La montée fatale et haineuse de l’étranglement pendant les rapports sexuels

Jan Wynne-Jones ne sait presque rien des derniers instants de vie de sa fille Vicky. Elle sait seulement que Vicky, une grande blonde de 25 ans, jeune mariée, qui travaillait comme gestionnaire de comptes et qui pouvait calculer un bilan ou assembler une garde-robe sans transpirer, a été étranglée par son mari une nuit de novembre en 2009.

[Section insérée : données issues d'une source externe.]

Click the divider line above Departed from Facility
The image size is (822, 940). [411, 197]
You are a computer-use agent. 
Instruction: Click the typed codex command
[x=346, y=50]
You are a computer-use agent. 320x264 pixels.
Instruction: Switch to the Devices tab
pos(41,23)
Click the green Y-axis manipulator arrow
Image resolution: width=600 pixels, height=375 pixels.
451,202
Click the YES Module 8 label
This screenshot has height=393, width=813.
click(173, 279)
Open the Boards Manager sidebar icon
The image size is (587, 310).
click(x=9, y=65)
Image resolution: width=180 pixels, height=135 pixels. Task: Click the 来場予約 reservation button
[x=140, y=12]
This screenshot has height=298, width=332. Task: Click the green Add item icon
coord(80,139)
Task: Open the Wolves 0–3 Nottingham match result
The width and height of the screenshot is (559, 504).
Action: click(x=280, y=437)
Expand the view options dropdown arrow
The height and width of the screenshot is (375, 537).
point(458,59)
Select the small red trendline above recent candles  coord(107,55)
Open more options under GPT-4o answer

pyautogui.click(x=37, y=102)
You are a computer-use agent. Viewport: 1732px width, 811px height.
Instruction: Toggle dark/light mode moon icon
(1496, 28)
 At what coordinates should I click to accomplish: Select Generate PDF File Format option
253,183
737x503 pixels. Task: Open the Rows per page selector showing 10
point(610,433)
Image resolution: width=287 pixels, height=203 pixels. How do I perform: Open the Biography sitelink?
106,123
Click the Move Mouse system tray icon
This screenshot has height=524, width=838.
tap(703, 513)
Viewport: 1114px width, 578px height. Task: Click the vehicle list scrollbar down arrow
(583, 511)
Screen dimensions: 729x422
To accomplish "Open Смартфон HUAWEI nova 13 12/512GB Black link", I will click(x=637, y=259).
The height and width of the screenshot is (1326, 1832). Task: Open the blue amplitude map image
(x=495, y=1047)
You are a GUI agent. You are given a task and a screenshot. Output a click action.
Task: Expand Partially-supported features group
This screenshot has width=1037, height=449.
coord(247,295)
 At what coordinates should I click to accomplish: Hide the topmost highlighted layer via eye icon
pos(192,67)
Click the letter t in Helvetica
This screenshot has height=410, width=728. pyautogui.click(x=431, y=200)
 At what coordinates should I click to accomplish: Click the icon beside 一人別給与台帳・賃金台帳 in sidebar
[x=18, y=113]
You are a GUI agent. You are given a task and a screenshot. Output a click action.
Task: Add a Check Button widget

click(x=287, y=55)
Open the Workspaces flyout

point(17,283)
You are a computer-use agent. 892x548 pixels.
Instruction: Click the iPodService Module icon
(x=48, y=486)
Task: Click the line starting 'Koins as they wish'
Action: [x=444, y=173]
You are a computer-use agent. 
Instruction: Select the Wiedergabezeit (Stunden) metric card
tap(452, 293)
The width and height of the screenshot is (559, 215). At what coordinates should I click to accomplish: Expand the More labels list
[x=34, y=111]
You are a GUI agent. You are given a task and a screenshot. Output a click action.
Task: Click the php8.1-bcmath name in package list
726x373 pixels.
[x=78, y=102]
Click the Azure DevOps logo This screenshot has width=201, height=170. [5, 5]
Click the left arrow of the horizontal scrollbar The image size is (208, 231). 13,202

Vicky avait épousé Michael Roberts seulement cinq mois plus tôt, mais le couple était ensemble depuis quatre ans et vivait près de leurs familles à Warrington, dans le Cheshire. Jan, son mari et leurs trois autres enfants considéraient Roberts comme faisant partie de la famille. Il n’y avait eu aucun « signe avant-coureur », aucune preuve d’abus ou d’éclairs de colère.

Selon Roberts, la mort de Vicky avait été un terrible accident, un « jeu sexuel qui a mal tourné ». Devant le tribunal, il a plaidé non coupable de son meurtre, affirmant qu’ils avaient fait l’amour sur le canapé avec un cordon de peignoir autour du cou de Vicky et qu’elle lui avait demandé, à trois reprises, de « tirer plus fort ». Quand elle s’est effondrée sur le sol, il a pensé qu’elle plaisantait et a attendu qu’elle se redresse et dise « Boo ! ». Quand il a réalisé que sa femme était morte, il s’est assis dans un coin et a pleuré.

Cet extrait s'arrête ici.